The Punjab and Haryana High Court has recently commuted the death penalty of a rape accused while awarding him a 30-year of jail term for the rape and murder of a minor girl. The incident took place in 2018. The High Court observed that family members, especially mothers, treat their sons as precious ones or ‘raja beta’ and try to defend them, no matter how ‘imperfect or villainous’ they might be.
According to the Indian Express report, delivering the verdict, Justices Anoop Chitkara and Sukhvinder Kaur said, “Unfortunately, in this part of India, family members, especially mothers, often have such blind love for their ‘precious’ sons that, no matter how imperfect or villainous they might be, they are still regarded as ‘Raja Betas’.”
Holding that the child’s killing occurred in a state of panic to eliminate evidence of sexual assault and was not a pre-planned crime, the court ruled that the convict did not deserve the death penalty. It observed that his life should not be extinguished through the judicial process and instead directed him to pay Rs 30 lakh as compensation to the victim’s family.

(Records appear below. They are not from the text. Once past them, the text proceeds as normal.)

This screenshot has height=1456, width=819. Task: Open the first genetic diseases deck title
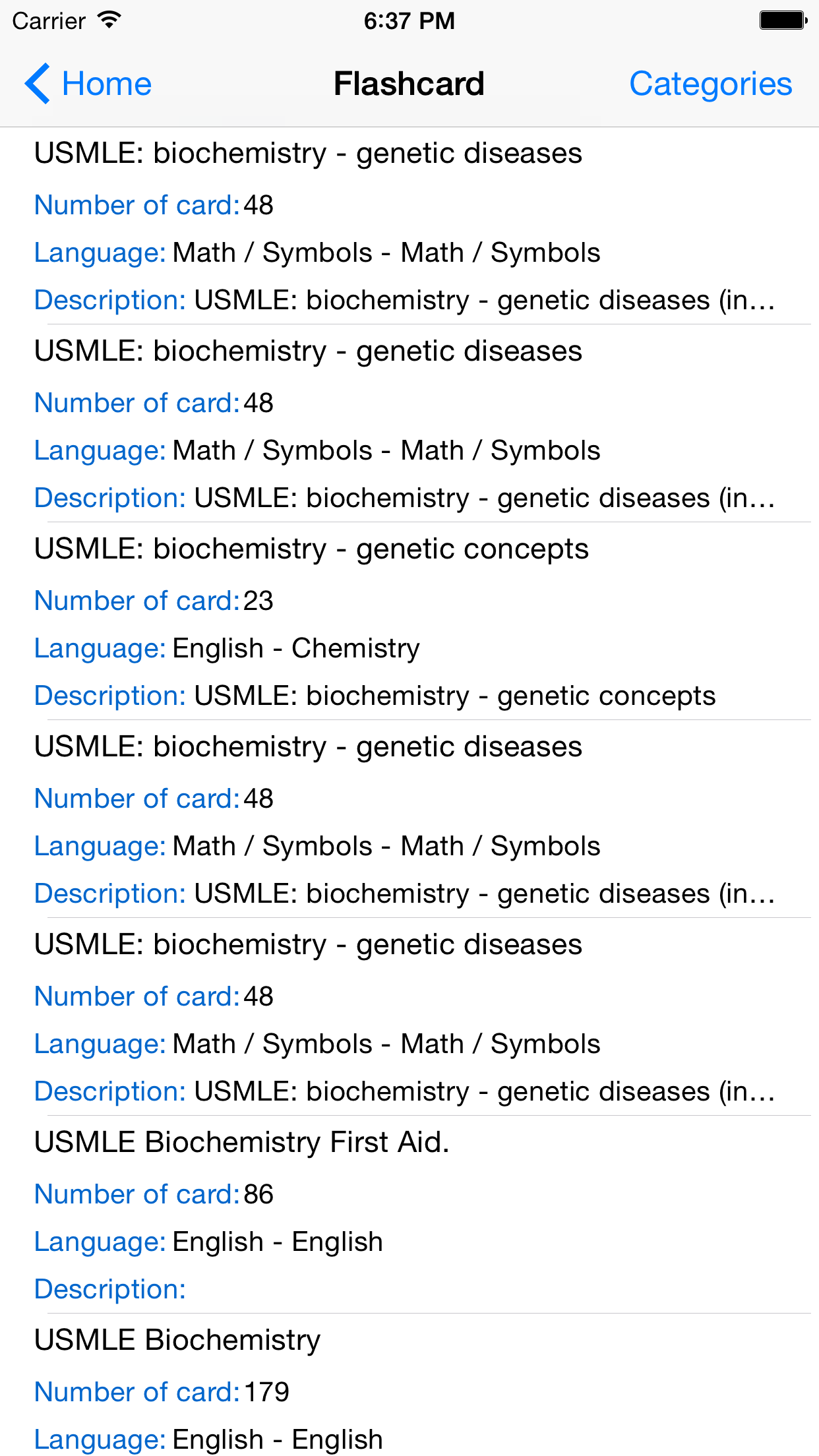click(308, 153)
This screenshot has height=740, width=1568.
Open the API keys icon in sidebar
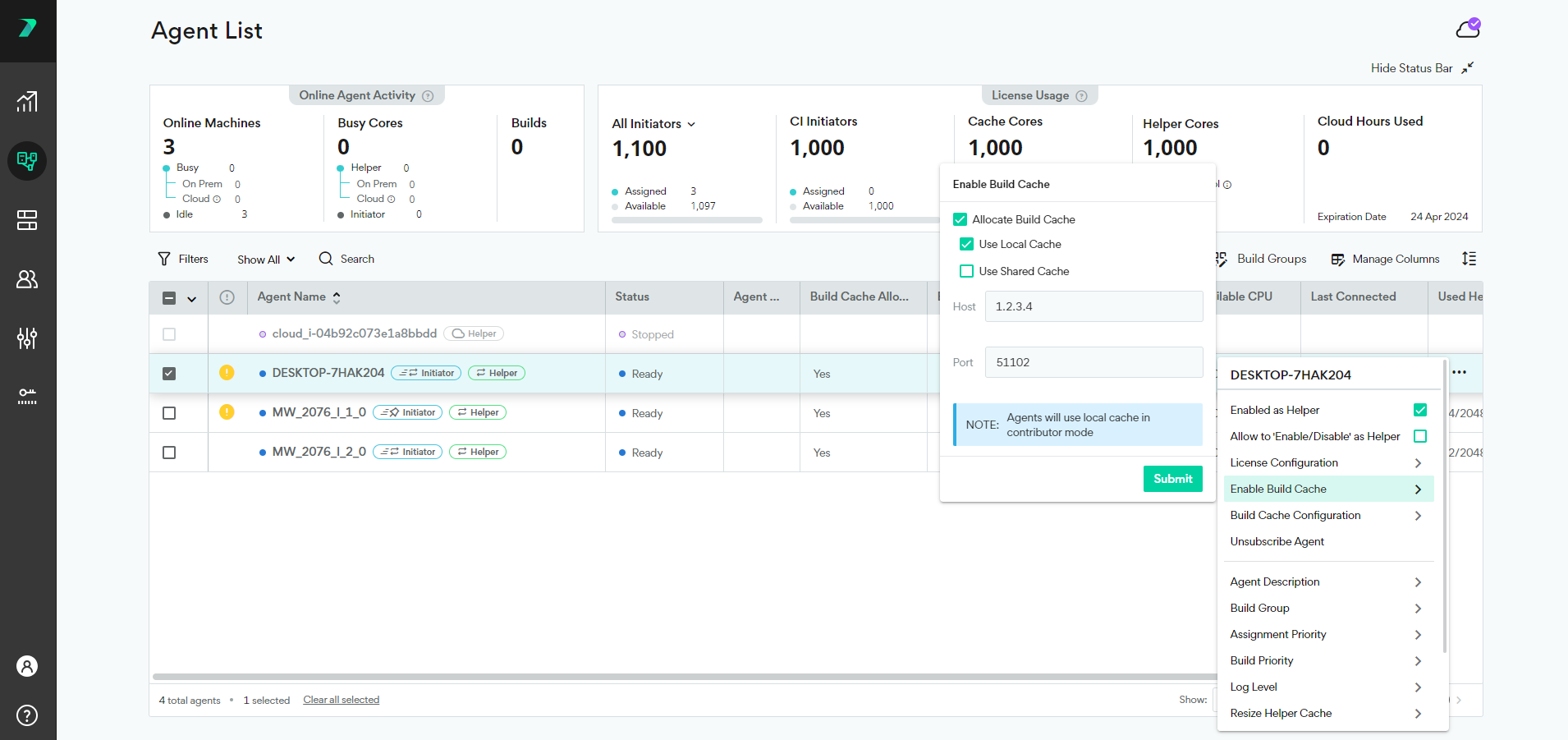27,398
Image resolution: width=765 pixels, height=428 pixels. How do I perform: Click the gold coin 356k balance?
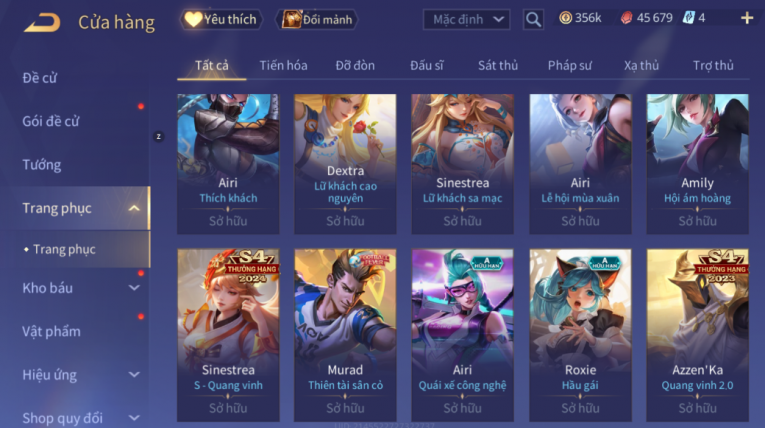[x=580, y=18]
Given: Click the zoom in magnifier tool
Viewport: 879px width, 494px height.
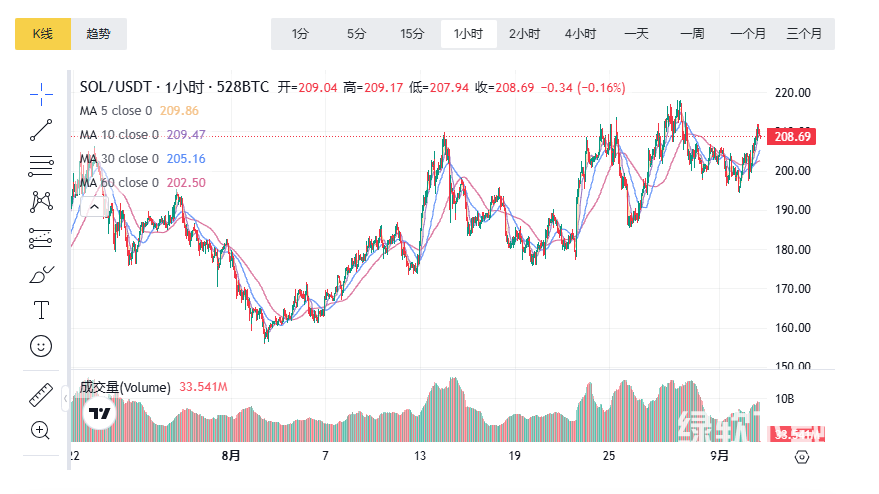Looking at the screenshot, I should 41,431.
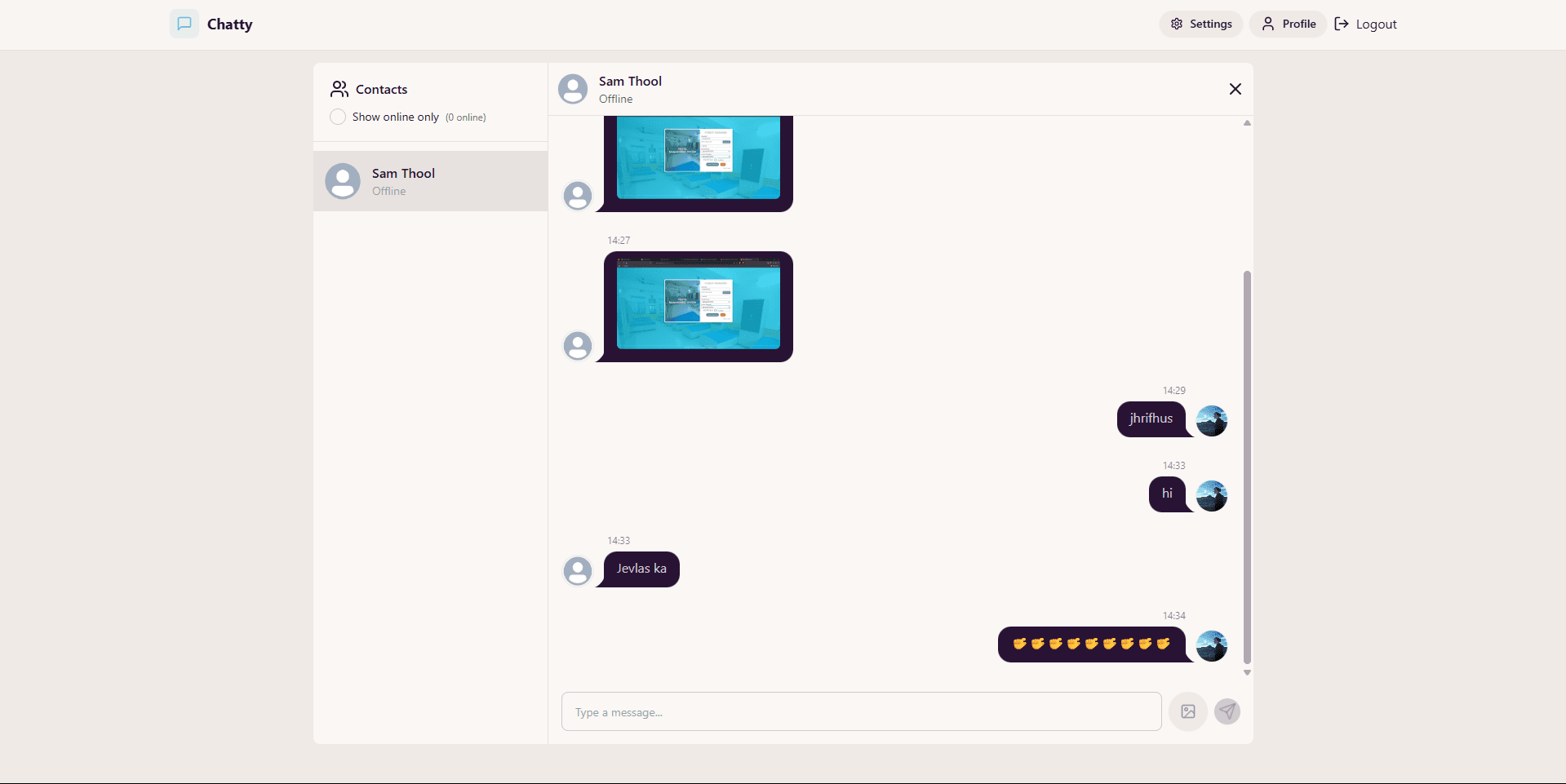Click the Logout arrow icon

click(x=1341, y=24)
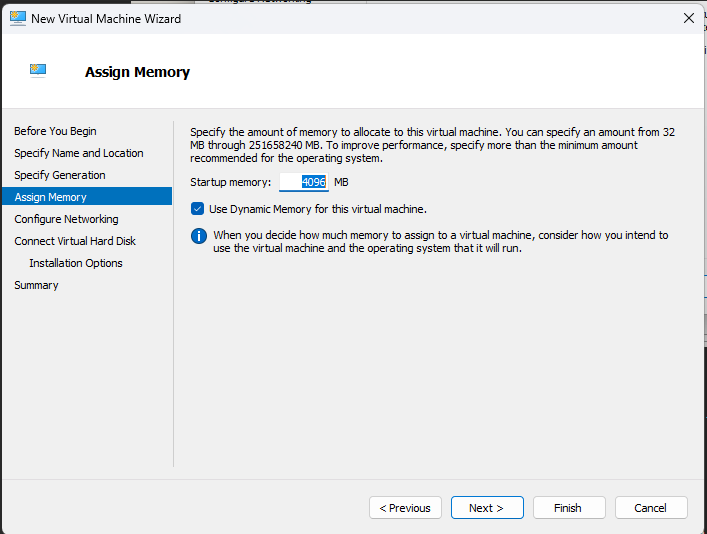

The case relates to an incident on May 31, 2018, when a minor girl was sexually assaulted and murdered by a man employed by her father. The victim’s father earned a living as a small tent installer, and the accused had been working with him for nearly five to six years.
The accused lured a minor to his residence, where he sexually assaulted and murdered her with a kitchen knife. To hide the evidence, he placed the victim’s body inside a large kitchen bin previously used by his mother for storage.
When the accused’s mother found out about the crime, she tried to shield her son.
In early 2020, a lower court found both individuals guilty. The son was handed a death sentence for the assault and murder, while his mother received a seven-year term of rigorous imprisonment for her role in shielding him from the law. Both parties subsequently appealed these verdicts to the High Court.
The appellate court took a unique sociological view of the mother’s actions. While the judges described her behavior as “appalling,” they noted that her instinct to protect her son was a byproduct of a “deeply embedded” patriarchal culture and “orthodox conditioning.”
The high court cleared the mother of all criminal charges, ruling that while her actions were morally reprehensible, her instinct to shield her son—referred to as her ‘Raja-beta’—did not constitute a punishable offense under the law.”